What to do =
Reproduce the following listing line for line, with no changes.

Source records =
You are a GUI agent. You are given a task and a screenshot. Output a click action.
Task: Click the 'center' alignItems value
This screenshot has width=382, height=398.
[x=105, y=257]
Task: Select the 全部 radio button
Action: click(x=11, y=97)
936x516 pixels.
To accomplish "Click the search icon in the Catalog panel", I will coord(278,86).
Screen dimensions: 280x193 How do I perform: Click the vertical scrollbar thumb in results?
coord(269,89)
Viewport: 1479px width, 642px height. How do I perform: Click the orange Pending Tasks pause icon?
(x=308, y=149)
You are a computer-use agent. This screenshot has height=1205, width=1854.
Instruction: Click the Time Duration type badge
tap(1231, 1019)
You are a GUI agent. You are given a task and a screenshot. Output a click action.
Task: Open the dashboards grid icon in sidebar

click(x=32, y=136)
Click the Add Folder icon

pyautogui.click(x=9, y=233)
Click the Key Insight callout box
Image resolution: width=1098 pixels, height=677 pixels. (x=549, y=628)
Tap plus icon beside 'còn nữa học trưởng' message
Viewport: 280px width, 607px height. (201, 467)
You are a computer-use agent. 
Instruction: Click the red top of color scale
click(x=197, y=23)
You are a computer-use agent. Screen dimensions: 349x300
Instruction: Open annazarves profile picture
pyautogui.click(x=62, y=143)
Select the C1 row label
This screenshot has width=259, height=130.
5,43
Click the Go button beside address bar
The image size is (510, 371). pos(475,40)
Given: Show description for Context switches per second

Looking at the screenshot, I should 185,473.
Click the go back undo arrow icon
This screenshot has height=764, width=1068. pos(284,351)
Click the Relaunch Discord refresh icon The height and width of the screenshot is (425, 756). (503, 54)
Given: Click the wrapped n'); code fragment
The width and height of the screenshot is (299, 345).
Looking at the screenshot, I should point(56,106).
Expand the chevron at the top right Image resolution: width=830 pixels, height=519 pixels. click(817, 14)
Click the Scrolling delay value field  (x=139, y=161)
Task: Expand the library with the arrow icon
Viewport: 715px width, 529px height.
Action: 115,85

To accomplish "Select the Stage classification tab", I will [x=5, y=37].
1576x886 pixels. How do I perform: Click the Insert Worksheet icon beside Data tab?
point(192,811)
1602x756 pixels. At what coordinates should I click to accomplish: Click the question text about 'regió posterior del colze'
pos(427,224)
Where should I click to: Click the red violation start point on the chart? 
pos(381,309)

Response =
You are a GUI agent. You are given a task and a screenshot. Output a click action.
Task: Click the 'center' alignItems value
This screenshot has width=382, height=398.
[x=105, y=257]
Task: Select the 全部 radio button
Action: click(x=11, y=97)
936x516 pixels.
To accomplish "Click the search icon in the Catalog panel", I will coord(278,86).
Screen dimensions: 280x193 How do I perform: Click the vertical scrollbar thumb in results?
coord(269,89)
Viewport: 1479px width, 642px height. How do I perform: Click the orange Pending Tasks pause icon?
(x=308, y=149)
You are a computer-use agent. This screenshot has height=1205, width=1854.
Instruction: Click the Time Duration type badge
tap(1231, 1019)
You are a GUI agent. You are given a task and a screenshot. Output a click action.
Task: Open the dashboards grid icon in sidebar

click(x=32, y=136)
Click the Add Folder icon

pyautogui.click(x=9, y=233)
Click the Key Insight callout box
Image resolution: width=1098 pixels, height=677 pixels. (x=549, y=628)
Tap plus icon beside 'còn nữa học trưởng' message
Viewport: 280px width, 607px height. (201, 467)
You are a computer-use agent. 
Instruction: Click the red top of color scale
click(x=197, y=23)
You are a computer-use agent. Screen dimensions: 349x300
Instruction: Open annazarves profile picture
pyautogui.click(x=62, y=143)
Select the C1 row label
This screenshot has width=259, height=130.
5,43
Click the Go button beside address bar
The image size is (510, 371). pos(475,40)
Given: Show description for Context switches per second

Looking at the screenshot, I should 185,473.
Click the go back undo arrow icon
This screenshot has height=764, width=1068. pos(284,351)
Click the Relaunch Discord refresh icon The height and width of the screenshot is (425, 756). (503, 54)
Given: Click the wrapped n'); code fragment
The width and height of the screenshot is (299, 345).
Looking at the screenshot, I should point(56,106).
Expand the chevron at the top right Image resolution: width=830 pixels, height=519 pixels. click(817, 14)
Click the Scrolling delay value field  (x=139, y=161)
Task: Expand the library with the arrow icon
Viewport: 715px width, 529px height.
Action: 115,85

To accomplish "Select the Stage classification tab", I will [x=5, y=37].
1576x886 pixels. How do I perform: Click the Insert Worksheet icon beside Data tab?
point(192,811)
1602x756 pixels. At what coordinates should I click to accomplish: Click the question text about 'regió posterior del colze'
pos(427,224)
Where should I click to: Click the red violation start point on the chart? 
pos(381,309)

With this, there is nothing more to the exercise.